An electrochemical reactor was set up using a 50 mL stainless steel autoclave lined with Teflon. The autoclave includes a flange with a manometer, a pressure release valve, and an over-pressure valve rated at 8 bar. Within the autoclave there were 2 × 6 cm nickel electrodes with an active area of 6 cm² for the electrolysis. Electrolysis was conducted at room temperature with stirring at 300 rpm. Lignosulfonate was dissolved in aqueous NaOH (3 M, 50 mL). The resulting solution was transferred to the autoclave, which was then sealed. The electrodes were connected to an electrical source, and galvanostatic electrolysis was initiated, followed by a subsequent thermal post-treatment. First, a fractional factorial (2⁵⁻²; one-quarter fractional factorial design) design was employed to optimize applied charge (2–4 C mg⁻¹), current (6–30 mA), lignosulfonate concentration (5–20 g L⁻¹), post-treatment temperature (130–170 °C), and post-treatment heating time (12–24 h) on the yield of phenolic monomers (Table S3). Then, a full-factorial design was conducted within the same ranges, but with the lignosulfonate concentration kept constant at 5 g L⁻¹ and with a post-treatment heating time of 18 h (Table S4). The reaction mixtures were cooled to room temperature after depolymerisation. The reaction was finally performed in triplicate at the optimal operating conditions. ICP-OES, using external calibration and mean estimates from measurements at five wavelengths in triplicate, was employed to estimate Ni-ion leakage from the anode.

Development of a monomer quantification method

3-Ethoxy-4-hydroxybenzoic acid (ethyl vanillic acid) was synthesized by Borregaard AS. All other chemicals were obtained from Sigma-Aldrich at reagent grade or higher. A representative softwood lignosulfonate sample (prepared by CA oxidation at Borregaard AS) was used for method development and initial validation. A 3 mL sample of the crude reaction mixture was spiked with internal standards, acidified to pH 1–2 using 3 mL of aqueous (6 M) HCl or H₂SO₄ and vortexed with a glass bead. Then, 3 mL ethyl acetate were added, and the sample was vortexed again. A stable solid agglomerate formed spontaneously at the ethyl acetate/water interface, allowing for the monomer-containing organic phase to be collected without centrifugation. The aqueous and solid phases were reextracted twice with ethyl acetate, pooled and immediately analysed, or stored at 4 °C to prevent re-polymerization. Internal surrogate standards, ethyl vanillin for vanillin and ethyl vanillic acid for vanillic acid, dissolved in ethyl acetate were added to all samples prior to analysis by gas chromatography with flame ionization detection (GC-FID).

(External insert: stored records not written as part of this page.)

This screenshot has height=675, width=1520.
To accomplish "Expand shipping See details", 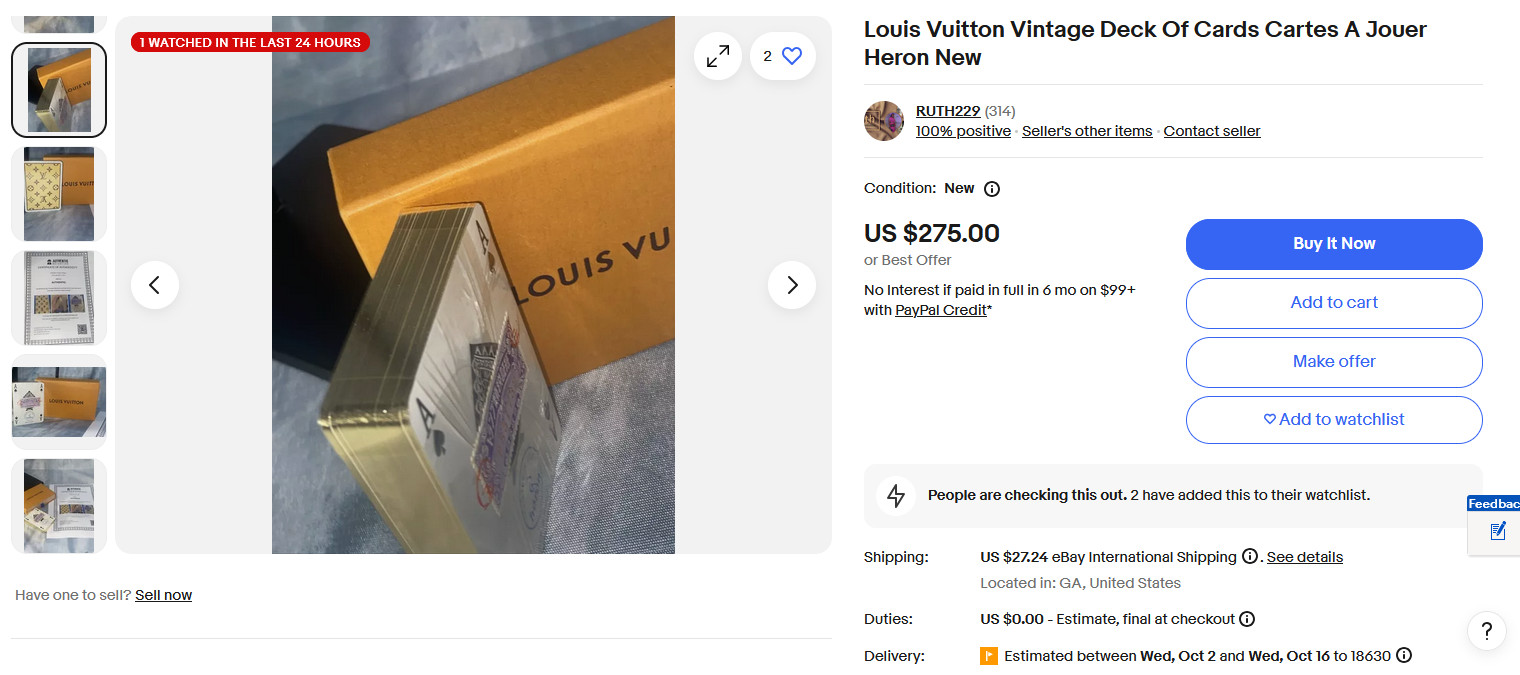I will tap(1304, 557).
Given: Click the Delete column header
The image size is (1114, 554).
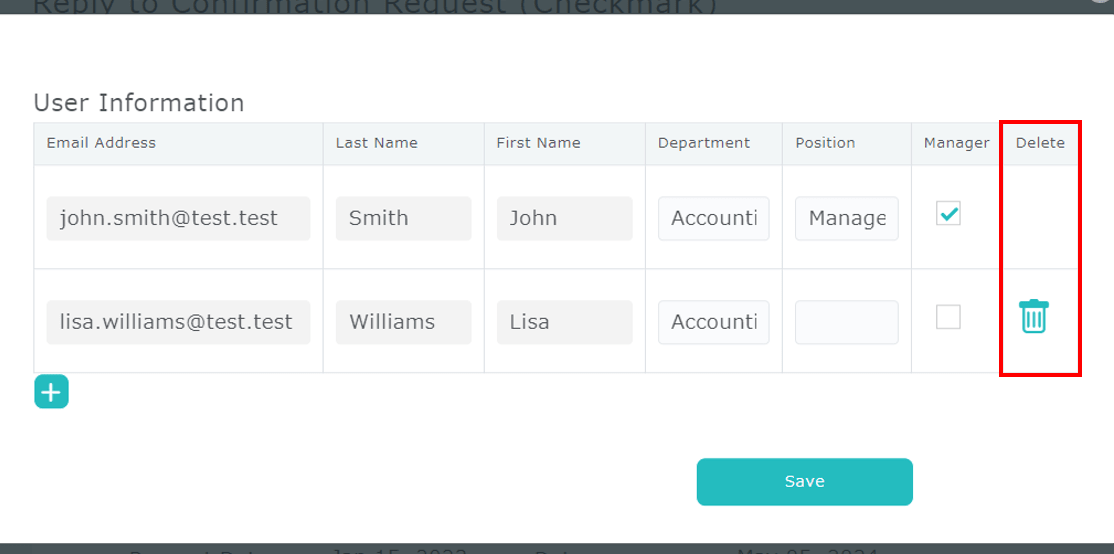Looking at the screenshot, I should pyautogui.click(x=1040, y=143).
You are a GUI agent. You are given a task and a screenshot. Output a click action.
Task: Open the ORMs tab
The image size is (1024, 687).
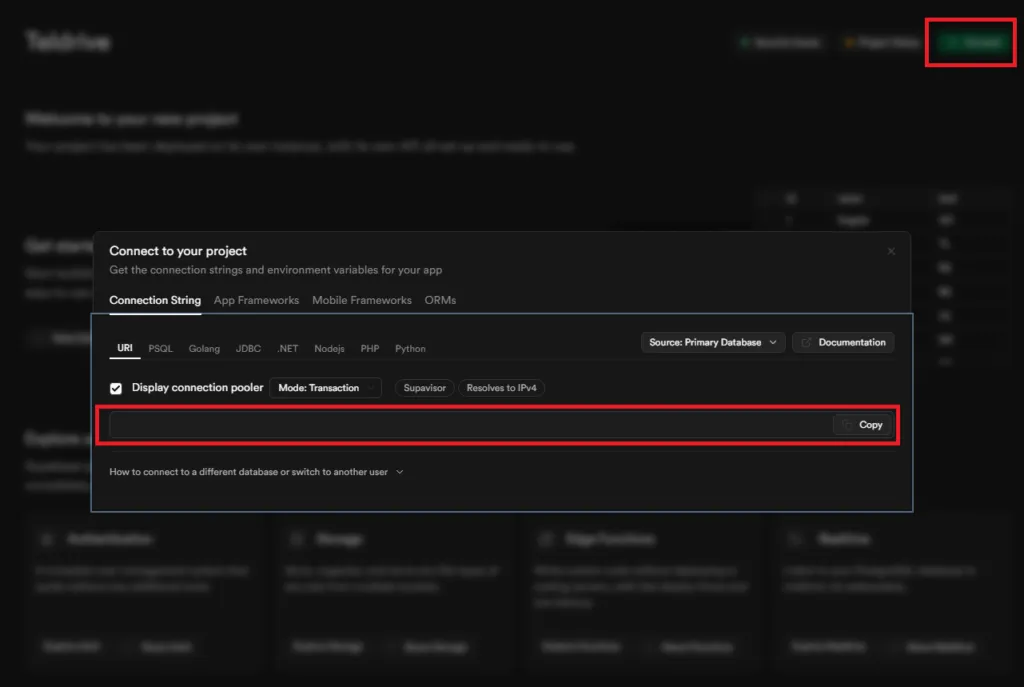440,300
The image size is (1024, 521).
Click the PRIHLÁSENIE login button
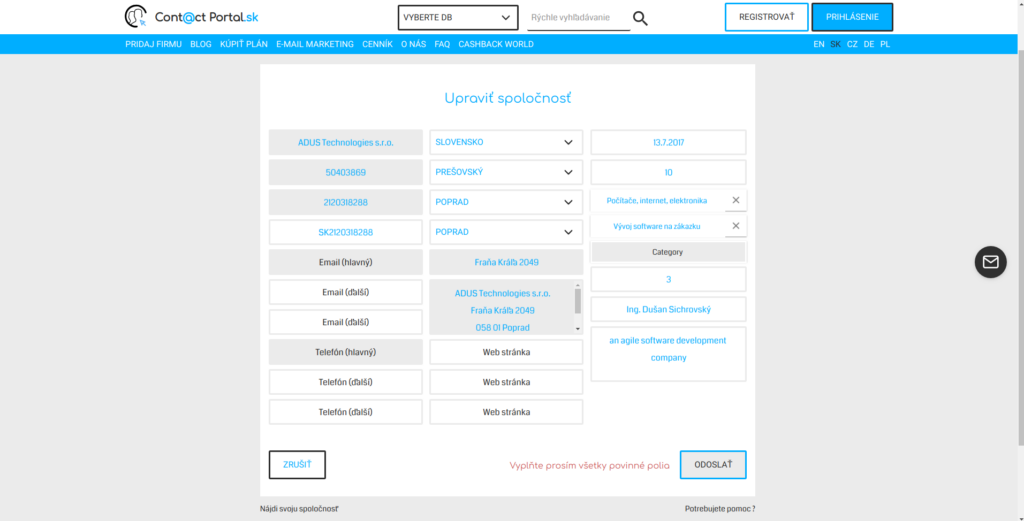click(852, 17)
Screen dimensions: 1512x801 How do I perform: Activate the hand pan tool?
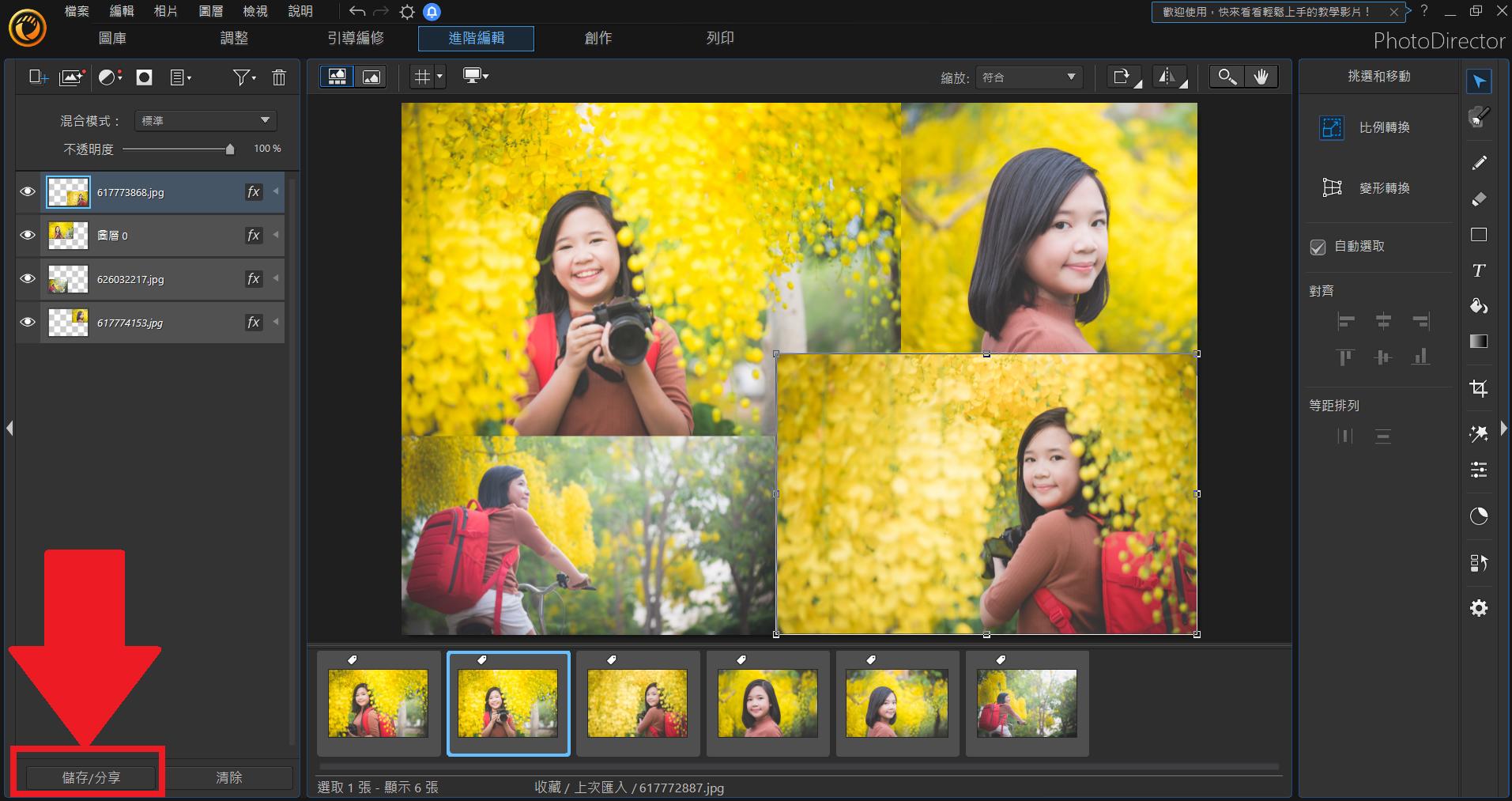[x=1261, y=77]
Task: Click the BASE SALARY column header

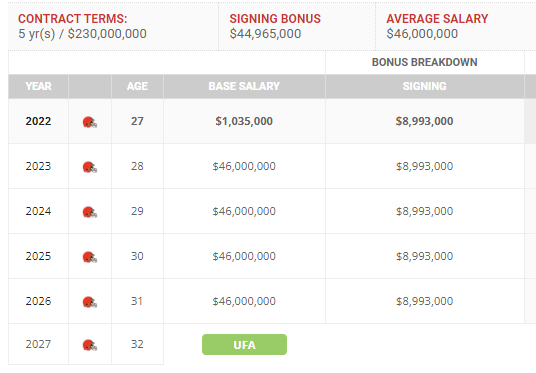Action: point(244,86)
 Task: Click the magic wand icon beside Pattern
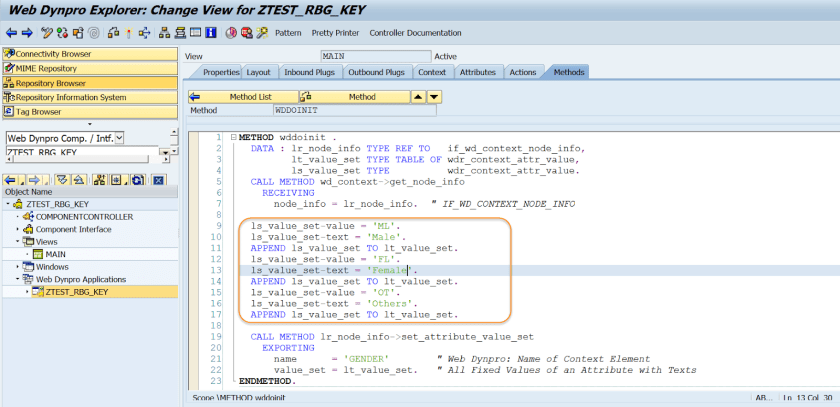(261, 33)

Eighteen phenolic standards, representing plausible monomeric products, were dissolved in ethyl acetate at equimolar amounts and used to optimize the GC-FID analysis with respect to detectability and resolution. The final method employed a DB-5 column (30 m × 0.25 mm × 0.25 μm), a 1 μL split (10 : 1 or higher) injection at 290 °C, a N₂ flow rate of 1 mL min⁻¹ with a column oven temperature increasing from 150 °C to 190 °C by 10 °C min⁻¹, and 190 °C to 310 °C by 40 °C min⁻¹, where it was held for 5 min. The FID was maintained at 320 °C with air, H₂, and N₂ supplied at 400, 40, and 40 mL min⁻¹, respectively. The monomer yields were calculated as the mass ratio of monomer to feedstock.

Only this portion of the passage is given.